The city’s contractor, Sargent Corp., is expected to resume work on State Street beginning the week of April 2, the city said Wednesday in a news release. The company must complete the work, which includes the installation of curbing, sidewalks and ramps, traffic signals and final paving and striping, by June 30, though the city expects the work to be done by the end of May.
The city said that lane closures and traffic delays are expected from 7 a.m. to 7 p.m. and portions of State Street will also be closed during the final paving. Updates will be posted on the city’s website.
City Hall Communications Director Jessica Grondin said that, unlike last summer, there should be at least one lane of traffic open at all times and the contractor is hoping to be finished before the Maine Med project begins, though bad weather could delay that timeline.

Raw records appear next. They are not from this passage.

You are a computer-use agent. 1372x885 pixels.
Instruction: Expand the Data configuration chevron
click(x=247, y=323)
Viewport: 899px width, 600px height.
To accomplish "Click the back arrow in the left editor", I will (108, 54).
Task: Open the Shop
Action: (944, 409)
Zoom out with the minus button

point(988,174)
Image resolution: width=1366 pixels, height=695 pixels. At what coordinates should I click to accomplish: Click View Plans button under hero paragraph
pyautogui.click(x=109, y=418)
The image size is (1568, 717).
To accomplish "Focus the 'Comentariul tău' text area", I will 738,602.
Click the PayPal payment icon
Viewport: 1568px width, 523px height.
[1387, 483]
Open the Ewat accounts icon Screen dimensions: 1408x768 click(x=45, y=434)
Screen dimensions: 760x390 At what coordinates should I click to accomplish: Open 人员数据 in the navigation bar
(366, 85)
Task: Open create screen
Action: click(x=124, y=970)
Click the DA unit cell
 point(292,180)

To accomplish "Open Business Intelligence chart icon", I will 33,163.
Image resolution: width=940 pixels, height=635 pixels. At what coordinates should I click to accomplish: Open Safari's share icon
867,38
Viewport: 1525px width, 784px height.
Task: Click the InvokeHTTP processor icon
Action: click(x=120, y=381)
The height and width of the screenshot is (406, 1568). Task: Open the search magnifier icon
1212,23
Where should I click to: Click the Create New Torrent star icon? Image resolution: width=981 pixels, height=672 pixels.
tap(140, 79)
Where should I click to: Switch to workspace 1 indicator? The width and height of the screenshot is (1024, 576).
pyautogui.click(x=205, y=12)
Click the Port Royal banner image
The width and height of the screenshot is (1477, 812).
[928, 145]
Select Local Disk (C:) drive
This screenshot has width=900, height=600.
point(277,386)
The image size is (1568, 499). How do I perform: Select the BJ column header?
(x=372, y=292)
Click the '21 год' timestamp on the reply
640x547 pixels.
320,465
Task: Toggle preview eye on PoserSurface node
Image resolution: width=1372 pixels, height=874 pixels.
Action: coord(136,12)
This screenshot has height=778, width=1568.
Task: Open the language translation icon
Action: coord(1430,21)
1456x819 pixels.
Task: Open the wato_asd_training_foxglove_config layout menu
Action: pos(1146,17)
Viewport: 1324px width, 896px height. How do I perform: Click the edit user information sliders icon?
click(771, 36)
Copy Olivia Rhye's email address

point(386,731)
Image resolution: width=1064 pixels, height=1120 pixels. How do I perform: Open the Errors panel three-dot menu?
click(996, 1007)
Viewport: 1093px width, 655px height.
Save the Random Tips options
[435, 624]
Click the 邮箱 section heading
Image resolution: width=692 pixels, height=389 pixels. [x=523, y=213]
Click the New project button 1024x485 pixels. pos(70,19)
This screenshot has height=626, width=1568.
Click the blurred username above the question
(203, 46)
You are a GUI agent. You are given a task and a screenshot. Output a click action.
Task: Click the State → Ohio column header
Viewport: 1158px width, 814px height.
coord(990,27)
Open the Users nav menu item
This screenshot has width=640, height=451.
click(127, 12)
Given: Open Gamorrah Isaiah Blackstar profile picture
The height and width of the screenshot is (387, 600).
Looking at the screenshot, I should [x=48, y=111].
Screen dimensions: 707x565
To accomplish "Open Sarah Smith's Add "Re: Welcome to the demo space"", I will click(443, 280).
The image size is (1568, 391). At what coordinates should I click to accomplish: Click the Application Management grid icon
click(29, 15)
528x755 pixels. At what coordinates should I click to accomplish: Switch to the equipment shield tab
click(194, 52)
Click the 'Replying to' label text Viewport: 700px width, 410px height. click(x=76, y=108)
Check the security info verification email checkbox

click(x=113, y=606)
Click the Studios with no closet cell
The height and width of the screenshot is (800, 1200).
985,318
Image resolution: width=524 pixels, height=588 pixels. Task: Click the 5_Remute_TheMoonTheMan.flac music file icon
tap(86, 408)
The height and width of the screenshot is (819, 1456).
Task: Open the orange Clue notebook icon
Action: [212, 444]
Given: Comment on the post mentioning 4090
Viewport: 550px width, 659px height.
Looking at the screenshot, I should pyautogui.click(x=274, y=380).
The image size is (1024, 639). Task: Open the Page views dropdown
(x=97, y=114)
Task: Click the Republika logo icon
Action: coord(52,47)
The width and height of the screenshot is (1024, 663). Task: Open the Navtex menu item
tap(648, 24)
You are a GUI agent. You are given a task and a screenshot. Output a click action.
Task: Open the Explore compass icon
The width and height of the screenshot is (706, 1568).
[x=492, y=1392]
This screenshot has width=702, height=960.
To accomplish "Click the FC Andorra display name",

“If everything goes well, they’re going to try to get out of there in early May,” Grondin said. “There might end up being a little overlap, but we will do everything we can to minimize additional impacts for residents and motorists. State Street will always have at least one lane open, with many times both open.”
The nearly $8 million project is part of the city’s effort to reduce the amount of raw sewage discharged into Back Cove when it rains. Last summer, a section of State Street was closed to through traffic for several months from August until mid-December as crews installed new storm water and sewer pipes. The city said Wednesday all of the underground work has been completed.
The project also includes the Portland Water District’s water-main replacement within the State Street right of way, the city said.
Parking will be prohibited along some portions of State Street, as work requires. Trash and recycling pick-up will not be affected.
The State Street project will likely overlap for one month — and perhaps two — with the start of Maine Med’s expansion.
The first phase of the five-year, $512 million project was approved by the Planning Board on Tuesday and includes adding two patient care floors on the east tower and three levels of parking on the visitor’s garage.
Maine Med was given permission to close a block of Congress Street from Weymouth to Forest streets from May 7 to June 28 to accommodate a large crane to help with the garage addition. Traffic will be detoured from Weymouth Street, to Park Avenue and to St. John Street.
Drivers will still be able to access local businesses on Congress Street from St. John Street to Forest Street during the detour. And patients and hospital visitors will be able to access the Maine Med’s visitor garage by using the entrance to the employee garage on Gilman Street.
If Congress Street is not reopened by June 29, Maine Med would be face a $10,000-a-day penalty, although any fine would be contingent on the city issuing permits in a timely manner and other events out of Maine Med’s control, including “acts of God, war, fire, flood, acts of a sovereign nation or any state or political subdivision or any department or regulatory agency.”